PASSAGE PROVIDED —
The Quick Take:
- The actions of the Federal Reserve in raising interest rates appear to be working. Retail sales slowed in October. Slower growth in spending does not mean that spending has halted.
- Inflation slowed once again last month, adding further credence to the Fed’s efforts. There’s room to go, but the trend remains intact to the downside.
- The trend is also positive in the labor market. We’re seeing slower job growth and higher jobless claims. This may sound counterintuitive, but we do want to see a slowing labor market from the hot streak it’s been on.
- The threat of a government shutdown has been postponed until January 2024. The noise around this will amplify, but no action should be taken on your plan or your strategies simply because of added hype on the potential for a short-lived shutdown.
Comments from the Investment Policy Committee:
- October’s retail sales revealed a marginal decline of -0.1%, exceeding consensus forecasts. The monthly decline serves as a positive signal, suggesting a measured approach to curbing excessive spending without stifling overall consumption.

WHAT IS EXPECTED —
Could you reproduce the market commentary word for word, everything from "- Inflation slowed" down to "a short-lived shutdown."? The entries play no part in the work on the market commentary.

DATA RECORDS —
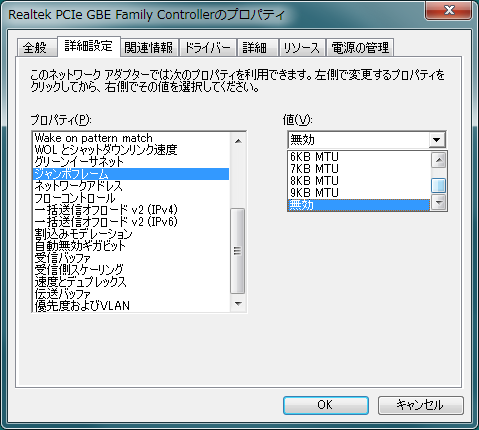Click the property list scrollbar thumb
The height and width of the screenshot is (430, 479).
tap(237, 251)
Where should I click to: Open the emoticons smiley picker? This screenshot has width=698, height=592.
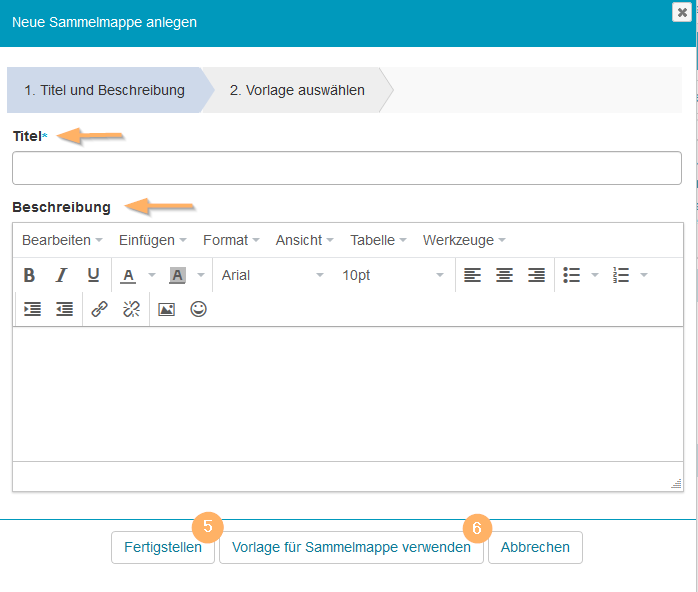198,309
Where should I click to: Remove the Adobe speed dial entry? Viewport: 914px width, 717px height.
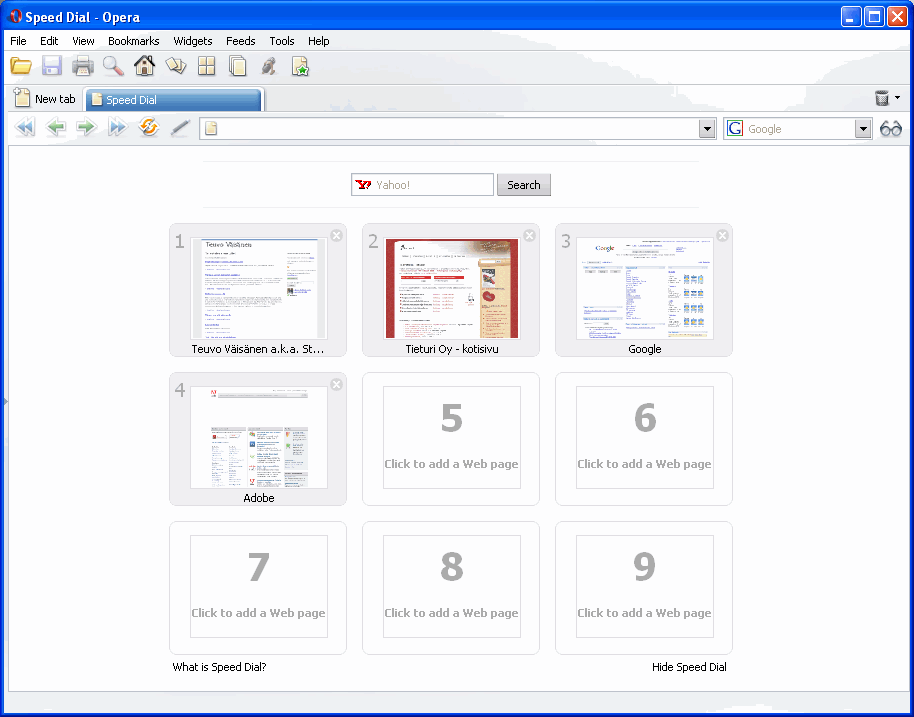(336, 385)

COMPLETED EXERCISE —
- Inflation slowed once again last month, adding further credence to the Fed’s efforts. There’s room to go, but the trend remains intact to the downside.
- The trend is also positive in the labor market. We’re seeing slower job growth and higher jobless claims. This may sound counterintuitive, but we do want to see a slowing labor market from the hot streak it’s been on.
- The threat of a government shutdown has been postponed until January 2024. The noise around this will amplify, but no action should be taken on your plan or your strategies simply because of added hype on the potential for a short-lived shutdown.